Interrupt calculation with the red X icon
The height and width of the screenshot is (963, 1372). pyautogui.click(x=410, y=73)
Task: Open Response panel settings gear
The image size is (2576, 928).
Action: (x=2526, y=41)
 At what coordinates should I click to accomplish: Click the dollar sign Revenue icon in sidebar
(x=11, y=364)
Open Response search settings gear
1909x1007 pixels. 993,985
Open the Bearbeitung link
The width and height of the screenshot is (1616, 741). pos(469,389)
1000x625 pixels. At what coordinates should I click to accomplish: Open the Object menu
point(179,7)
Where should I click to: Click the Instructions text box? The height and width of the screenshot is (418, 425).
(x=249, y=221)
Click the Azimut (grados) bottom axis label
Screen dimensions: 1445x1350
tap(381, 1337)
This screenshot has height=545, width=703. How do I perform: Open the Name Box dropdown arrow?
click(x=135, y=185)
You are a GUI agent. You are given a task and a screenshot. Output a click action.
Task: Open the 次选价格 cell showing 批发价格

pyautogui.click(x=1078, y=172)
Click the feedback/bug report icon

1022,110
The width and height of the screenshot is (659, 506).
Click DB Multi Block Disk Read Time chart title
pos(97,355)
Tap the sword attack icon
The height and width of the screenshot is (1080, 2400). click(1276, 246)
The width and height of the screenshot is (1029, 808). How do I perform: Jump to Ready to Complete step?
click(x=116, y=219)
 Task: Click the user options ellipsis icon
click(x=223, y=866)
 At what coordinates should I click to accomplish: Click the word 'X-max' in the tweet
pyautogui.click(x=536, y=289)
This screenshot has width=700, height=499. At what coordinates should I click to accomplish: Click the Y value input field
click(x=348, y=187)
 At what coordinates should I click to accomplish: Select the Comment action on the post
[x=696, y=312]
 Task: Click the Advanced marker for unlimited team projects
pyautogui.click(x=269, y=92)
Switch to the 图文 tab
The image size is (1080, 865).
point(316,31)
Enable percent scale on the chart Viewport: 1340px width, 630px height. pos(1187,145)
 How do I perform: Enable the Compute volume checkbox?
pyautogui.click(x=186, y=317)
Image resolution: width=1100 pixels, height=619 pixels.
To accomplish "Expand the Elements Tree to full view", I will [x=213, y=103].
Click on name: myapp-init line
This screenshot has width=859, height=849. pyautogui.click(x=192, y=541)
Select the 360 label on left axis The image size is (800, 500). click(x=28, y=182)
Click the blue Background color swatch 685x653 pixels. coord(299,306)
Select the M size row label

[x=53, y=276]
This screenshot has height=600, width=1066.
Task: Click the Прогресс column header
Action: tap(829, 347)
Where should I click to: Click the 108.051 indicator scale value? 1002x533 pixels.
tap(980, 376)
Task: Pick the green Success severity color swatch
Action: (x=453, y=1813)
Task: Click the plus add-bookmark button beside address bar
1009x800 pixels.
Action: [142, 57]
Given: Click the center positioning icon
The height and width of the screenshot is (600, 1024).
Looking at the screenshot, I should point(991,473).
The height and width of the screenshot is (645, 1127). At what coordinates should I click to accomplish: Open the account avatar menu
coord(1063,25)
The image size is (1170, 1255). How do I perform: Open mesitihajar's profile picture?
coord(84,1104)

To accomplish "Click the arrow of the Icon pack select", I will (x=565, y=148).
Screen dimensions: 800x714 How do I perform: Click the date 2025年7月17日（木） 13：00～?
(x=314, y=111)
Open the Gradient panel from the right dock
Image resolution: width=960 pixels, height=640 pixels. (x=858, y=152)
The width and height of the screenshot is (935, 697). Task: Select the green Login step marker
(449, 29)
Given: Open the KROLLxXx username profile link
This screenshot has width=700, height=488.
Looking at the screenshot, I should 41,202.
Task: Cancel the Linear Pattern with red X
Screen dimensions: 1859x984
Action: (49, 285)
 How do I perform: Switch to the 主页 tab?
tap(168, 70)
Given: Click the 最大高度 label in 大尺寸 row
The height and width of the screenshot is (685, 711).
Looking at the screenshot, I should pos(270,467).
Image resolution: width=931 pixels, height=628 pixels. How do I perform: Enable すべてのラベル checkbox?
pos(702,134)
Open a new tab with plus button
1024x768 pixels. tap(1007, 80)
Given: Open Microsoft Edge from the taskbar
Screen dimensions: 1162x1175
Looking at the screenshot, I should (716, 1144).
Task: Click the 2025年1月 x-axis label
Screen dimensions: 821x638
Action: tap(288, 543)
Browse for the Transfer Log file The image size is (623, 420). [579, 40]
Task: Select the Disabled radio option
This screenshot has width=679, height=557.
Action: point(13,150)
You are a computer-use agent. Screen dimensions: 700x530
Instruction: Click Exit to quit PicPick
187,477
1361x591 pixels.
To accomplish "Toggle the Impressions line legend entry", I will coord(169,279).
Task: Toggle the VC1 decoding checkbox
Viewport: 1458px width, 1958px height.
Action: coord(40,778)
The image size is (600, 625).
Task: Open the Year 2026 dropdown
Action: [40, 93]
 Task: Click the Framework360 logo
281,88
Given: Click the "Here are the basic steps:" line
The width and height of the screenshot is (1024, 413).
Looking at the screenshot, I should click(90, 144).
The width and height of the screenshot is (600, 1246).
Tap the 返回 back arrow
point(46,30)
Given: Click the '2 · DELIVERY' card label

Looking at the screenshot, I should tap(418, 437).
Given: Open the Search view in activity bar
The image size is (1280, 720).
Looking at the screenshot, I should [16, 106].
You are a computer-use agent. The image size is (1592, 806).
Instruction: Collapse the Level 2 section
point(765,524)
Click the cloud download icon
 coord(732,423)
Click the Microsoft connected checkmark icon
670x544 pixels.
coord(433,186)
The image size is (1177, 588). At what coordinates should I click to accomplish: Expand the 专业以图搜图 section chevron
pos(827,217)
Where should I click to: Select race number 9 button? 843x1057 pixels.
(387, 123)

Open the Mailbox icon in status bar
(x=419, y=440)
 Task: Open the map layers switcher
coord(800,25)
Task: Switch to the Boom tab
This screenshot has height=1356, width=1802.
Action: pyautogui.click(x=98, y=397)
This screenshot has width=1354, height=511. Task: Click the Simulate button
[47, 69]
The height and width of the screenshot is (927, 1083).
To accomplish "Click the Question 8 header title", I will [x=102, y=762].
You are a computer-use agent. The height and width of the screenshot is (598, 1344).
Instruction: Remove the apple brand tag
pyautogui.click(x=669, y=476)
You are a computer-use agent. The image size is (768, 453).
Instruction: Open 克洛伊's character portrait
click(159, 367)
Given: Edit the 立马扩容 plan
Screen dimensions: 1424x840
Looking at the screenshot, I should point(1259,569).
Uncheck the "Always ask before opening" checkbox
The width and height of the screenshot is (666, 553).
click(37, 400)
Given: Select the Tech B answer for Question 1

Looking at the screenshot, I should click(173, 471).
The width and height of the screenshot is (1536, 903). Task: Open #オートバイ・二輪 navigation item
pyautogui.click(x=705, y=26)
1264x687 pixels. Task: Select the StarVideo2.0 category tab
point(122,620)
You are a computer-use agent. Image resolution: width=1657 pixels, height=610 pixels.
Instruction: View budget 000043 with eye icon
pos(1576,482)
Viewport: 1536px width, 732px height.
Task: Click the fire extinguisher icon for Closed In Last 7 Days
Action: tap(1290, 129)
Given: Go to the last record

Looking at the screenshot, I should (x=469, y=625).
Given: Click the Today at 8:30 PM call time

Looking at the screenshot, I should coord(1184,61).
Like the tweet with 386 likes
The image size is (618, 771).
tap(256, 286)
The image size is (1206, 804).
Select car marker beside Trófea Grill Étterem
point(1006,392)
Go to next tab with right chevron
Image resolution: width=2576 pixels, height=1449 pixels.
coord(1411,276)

■ ■ ■ ■

• **Directions**
Word for word, give the material above a second time.

• **Output**
Interrupt calculation with the red X icon
The height and width of the screenshot is (963, 1372). pyautogui.click(x=410, y=73)
Task: Open Response panel settings gear
The image size is (2576, 928).
Action: (x=2526, y=41)
 At what coordinates should I click to accomplish: Click the dollar sign Revenue icon in sidebar
(x=11, y=364)
Open Response search settings gear
1909x1007 pixels. 993,985
Open the Bearbeitung link
The width and height of the screenshot is (1616, 741). pos(469,389)
1000x625 pixels. At what coordinates should I click to accomplish: Open the Object menu
point(179,7)
Where should I click to: Click the Instructions text box? The height and width of the screenshot is (418, 425).
(x=249, y=221)
Click the Azimut (grados) bottom axis label
Screen dimensions: 1445x1350
tap(381, 1337)
This screenshot has height=545, width=703. How do I perform: Open the Name Box dropdown arrow?
click(x=135, y=185)
You are a GUI agent. You are given a task and a screenshot. Output a click action.
Task: Open the 次选价格 cell showing 批发价格

pyautogui.click(x=1078, y=172)
Click the feedback/bug report icon

1022,110
The width and height of the screenshot is (659, 506).
Click DB Multi Block Disk Read Time chart title
pos(97,355)
Tap the sword attack icon
The height and width of the screenshot is (1080, 2400). click(1276, 246)
The width and height of the screenshot is (1029, 808). How do I perform: Jump to Ready to Complete step?
click(x=116, y=219)
 Task: Click the user options ellipsis icon
click(x=223, y=866)
 At what coordinates should I click to accomplish: Click the word 'X-max' in the tweet
pyautogui.click(x=536, y=289)
This screenshot has width=700, height=499. At what coordinates should I click to accomplish: Click the Y value input field
click(x=348, y=187)
 At what coordinates should I click to accomplish: Select the Comment action on the post
[x=696, y=312]
 Task: Click the Advanced marker for unlimited team projects
pyautogui.click(x=269, y=92)
Switch to the 图文 tab
The image size is (1080, 865).
point(316,31)
Enable percent scale on the chart Viewport: 1340px width, 630px height. pos(1187,145)
 How do I perform: Enable the Compute volume checkbox?
pyautogui.click(x=186, y=317)
Image resolution: width=1100 pixels, height=619 pixels.
To accomplish "Expand the Elements Tree to full view", I will [x=213, y=103].
Click on name: myapp-init line
This screenshot has width=859, height=849. pyautogui.click(x=192, y=541)
Select the 360 label on left axis The image size is (800, 500). click(x=28, y=182)
Click the blue Background color swatch 685x653 pixels. coord(299,306)
Select the M size row label

[x=53, y=276]
This screenshot has height=600, width=1066.
Task: Click the Прогресс column header
Action: tap(829, 347)
Where should I click to: Click the 108.051 indicator scale value? 1002x533 pixels.
tap(980, 376)
Task: Pick the green Success severity color swatch
Action: (x=453, y=1813)
Task: Click the plus add-bookmark button beside address bar
1009x800 pixels.
Action: [142, 57]
Given: Click the center positioning icon
The height and width of the screenshot is (600, 1024).
Looking at the screenshot, I should point(991,473).
The height and width of the screenshot is (645, 1127). At what coordinates should I click to accomplish: Open the account avatar menu
coord(1063,25)
The image size is (1170, 1255). How do I perform: Open mesitihajar's profile picture?
coord(84,1104)

To accomplish "Click the arrow of the Icon pack select", I will (x=565, y=148).
Screen dimensions: 800x714 How do I perform: Click the date 2025年7月17日（木） 13：00～?
(x=314, y=111)
Open the Gradient panel from the right dock
Image resolution: width=960 pixels, height=640 pixels. (x=858, y=152)
The width and height of the screenshot is (935, 697). Task: Select the green Login step marker
(449, 29)
Given: Open the KROLLxXx username profile link
This screenshot has width=700, height=488.
Looking at the screenshot, I should 41,202.
Task: Cancel the Linear Pattern with red X
Screen dimensions: 1859x984
Action: (49, 285)
 How do I perform: Switch to the 主页 tab?
tap(168, 70)
Given: Click the 最大高度 label in 大尺寸 row
The height and width of the screenshot is (685, 711).
Looking at the screenshot, I should pos(270,467).
Image resolution: width=931 pixels, height=628 pixels. How do I perform: Enable すべてのラベル checkbox?
pos(702,134)
Open a new tab with plus button
1024x768 pixels. tap(1007, 80)
Given: Open Microsoft Edge from the taskbar
Screen dimensions: 1162x1175
Looking at the screenshot, I should (716, 1144).
Task: Click the 2025年1月 x-axis label
Screen dimensions: 821x638
Action: tap(288, 543)
Browse for the Transfer Log file The image size is (623, 420). [579, 40]
Task: Select the Disabled radio option
This screenshot has width=679, height=557.
Action: point(13,150)
You are a computer-use agent. Screen dimensions: 700x530
Instruction: Click Exit to quit PicPick
187,477
1361x591 pixels.
To accomplish "Toggle the Impressions line legend entry", I will coord(169,279).
Task: Toggle the VC1 decoding checkbox
Viewport: 1458px width, 1958px height.
Action: coord(40,778)
The image size is (600, 625).
Task: Open the Year 2026 dropdown
Action: [40, 93]
 Task: Click the Framework360 logo
281,88
Given: Click the "Here are the basic steps:" line
The width and height of the screenshot is (1024, 413).
Looking at the screenshot, I should click(90, 144).
The width and height of the screenshot is (600, 1246).
Tap the 返回 back arrow
point(46,30)
Given: Click the '2 · DELIVERY' card label

Looking at the screenshot, I should tap(418, 437).
Given: Open the Search view in activity bar
The image size is (1280, 720).
Looking at the screenshot, I should [16, 106].
You are a computer-use agent. The image size is (1592, 806).
Instruction: Collapse the Level 2 section
point(765,524)
Click the cloud download icon
 coord(732,423)
Click the Microsoft connected checkmark icon
670x544 pixels.
coord(433,186)
The image size is (1177, 588). At what coordinates should I click to accomplish: Expand the 专业以图搜图 section chevron
pos(827,217)
Where should I click to: Select race number 9 button? 843x1057 pixels.
(387, 123)

Open the Mailbox icon in status bar
(x=419, y=440)
 Task: Open the map layers switcher
coord(800,25)
Task: Switch to the Boom tab
This screenshot has height=1356, width=1802.
Action: pyautogui.click(x=98, y=397)
This screenshot has width=1354, height=511. Task: Click the Simulate button
[47, 69]
The height and width of the screenshot is (927, 1083).
To accomplish "Click the Question 8 header title", I will [x=102, y=762].
You are a computer-use agent. The height and width of the screenshot is (598, 1344).
Instruction: Remove the apple brand tag
pyautogui.click(x=669, y=476)
You are a computer-use agent. The image size is (768, 453).
Instruction: Open 克洛伊's character portrait
click(159, 367)
Given: Edit the 立马扩容 plan
Screen dimensions: 1424x840
Looking at the screenshot, I should point(1259,569).
Uncheck the "Always ask before opening" checkbox
The width and height of the screenshot is (666, 553).
click(37, 400)
Given: Select the Tech B answer for Question 1

Looking at the screenshot, I should click(173, 471).
The width and height of the screenshot is (1536, 903). Task: Open #オートバイ・二輪 navigation item
pyautogui.click(x=705, y=26)
1264x687 pixels. Task: Select the StarVideo2.0 category tab
point(122,620)
You are a computer-use agent. Image resolution: width=1657 pixels, height=610 pixels.
Instruction: View budget 000043 with eye icon
pos(1576,482)
Viewport: 1536px width, 732px height.
Task: Click the fire extinguisher icon for Closed In Last 7 Days
Action: tap(1290, 129)
Given: Go to the last record

Looking at the screenshot, I should (x=469, y=625).
Given: Click the Today at 8:30 PM call time

Looking at the screenshot, I should coord(1184,61).
Like the tweet with 386 likes
The image size is (618, 771).
tap(256, 286)
The image size is (1206, 804).
Select car marker beside Trófea Grill Étterem
point(1006,392)
Go to next tab with right chevron
Image resolution: width=2576 pixels, height=1449 pixels.
coord(1411,276)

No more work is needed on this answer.